BEGIN Input for this task

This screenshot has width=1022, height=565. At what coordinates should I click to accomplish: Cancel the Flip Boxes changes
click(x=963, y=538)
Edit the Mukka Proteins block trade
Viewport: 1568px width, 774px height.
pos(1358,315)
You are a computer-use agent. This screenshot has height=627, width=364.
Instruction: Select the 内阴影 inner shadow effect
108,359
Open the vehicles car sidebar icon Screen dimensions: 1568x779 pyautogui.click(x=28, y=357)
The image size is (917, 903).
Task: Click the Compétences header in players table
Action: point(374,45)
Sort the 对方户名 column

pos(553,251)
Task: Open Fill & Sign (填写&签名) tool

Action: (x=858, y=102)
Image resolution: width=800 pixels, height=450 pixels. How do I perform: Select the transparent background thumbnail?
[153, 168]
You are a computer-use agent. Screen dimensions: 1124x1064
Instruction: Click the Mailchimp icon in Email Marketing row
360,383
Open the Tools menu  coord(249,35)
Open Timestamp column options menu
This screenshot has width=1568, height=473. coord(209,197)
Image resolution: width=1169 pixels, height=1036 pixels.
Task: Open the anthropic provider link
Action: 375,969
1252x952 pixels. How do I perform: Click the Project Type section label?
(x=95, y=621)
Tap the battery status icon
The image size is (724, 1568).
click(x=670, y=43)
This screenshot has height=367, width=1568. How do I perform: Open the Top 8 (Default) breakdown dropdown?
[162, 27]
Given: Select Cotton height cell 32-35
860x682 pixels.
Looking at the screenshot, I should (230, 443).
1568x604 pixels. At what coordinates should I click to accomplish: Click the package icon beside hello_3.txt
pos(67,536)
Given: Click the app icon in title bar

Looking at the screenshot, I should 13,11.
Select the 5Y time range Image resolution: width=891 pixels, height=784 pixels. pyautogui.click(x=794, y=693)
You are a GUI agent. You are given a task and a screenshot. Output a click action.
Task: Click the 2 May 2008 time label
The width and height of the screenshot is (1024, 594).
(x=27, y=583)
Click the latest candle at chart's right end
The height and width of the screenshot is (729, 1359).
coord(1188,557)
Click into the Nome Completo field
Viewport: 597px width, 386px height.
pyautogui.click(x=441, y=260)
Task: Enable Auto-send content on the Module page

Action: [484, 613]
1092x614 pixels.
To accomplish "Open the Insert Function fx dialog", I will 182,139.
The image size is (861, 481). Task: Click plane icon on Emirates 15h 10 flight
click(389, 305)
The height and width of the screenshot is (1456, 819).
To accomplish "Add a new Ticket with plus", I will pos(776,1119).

END Input for this task

Problem description –
Repeat the whole of the data verbatim, as it reads above.

Solution to the problem –
This screenshot has width=1022, height=565. At what coordinates should I click to accomplish: Cancel the Flip Boxes changes
click(x=963, y=538)
Edit the Mukka Proteins block trade
Viewport: 1568px width, 774px height.
pos(1358,315)
You are a computer-use agent. This screenshot has height=627, width=364.
Instruction: Select the 内阴影 inner shadow effect
108,359
Open the vehicles car sidebar icon Screen dimensions: 1568x779 pyautogui.click(x=28, y=357)
The image size is (917, 903).
Task: Click the Compétences header in players table
Action: point(374,45)
Sort the 对方户名 column

pos(553,251)
Task: Open Fill & Sign (填写&签名) tool

Action: (x=858, y=102)
Image resolution: width=800 pixels, height=450 pixels. How do I perform: Select the transparent background thumbnail?
[153, 168]
You are a computer-use agent. Screen dimensions: 1124x1064
Instruction: Click the Mailchimp icon in Email Marketing row
360,383
Open the Tools menu  coord(249,35)
Open Timestamp column options menu
This screenshot has width=1568, height=473. coord(209,197)
Image resolution: width=1169 pixels, height=1036 pixels.
Task: Open the anthropic provider link
Action: 375,969
1252x952 pixels. How do I perform: Click the Project Type section label?
(x=95, y=621)
Tap the battery status icon
The image size is (724, 1568).
click(x=670, y=43)
This screenshot has height=367, width=1568. How do I perform: Open the Top 8 (Default) breakdown dropdown?
[162, 27]
Given: Select Cotton height cell 32-35
860x682 pixels.
Looking at the screenshot, I should (230, 443).
1568x604 pixels. At what coordinates should I click to accomplish: Click the package icon beside hello_3.txt
pos(67,536)
Given: Click the app icon in title bar

Looking at the screenshot, I should 13,11.
Select the 5Y time range Image resolution: width=891 pixels, height=784 pixels. pyautogui.click(x=794, y=693)
You are a GUI agent. You are given a task and a screenshot. Output a click action.
Task: Click the 2 May 2008 time label
The width and height of the screenshot is (1024, 594).
(x=27, y=583)
Click the latest candle at chart's right end
The height and width of the screenshot is (729, 1359).
coord(1188,557)
Click into the Nome Completo field
Viewport: 597px width, 386px height.
pyautogui.click(x=441, y=260)
Task: Enable Auto-send content on the Module page

Action: [484, 613]
1092x614 pixels.
To accomplish "Open the Insert Function fx dialog", I will 182,139.
The image size is (861, 481). Task: Click plane icon on Emirates 15h 10 flight
click(389, 305)
The height and width of the screenshot is (1456, 819).
To accomplish "Add a new Ticket with plus", I will pos(776,1119).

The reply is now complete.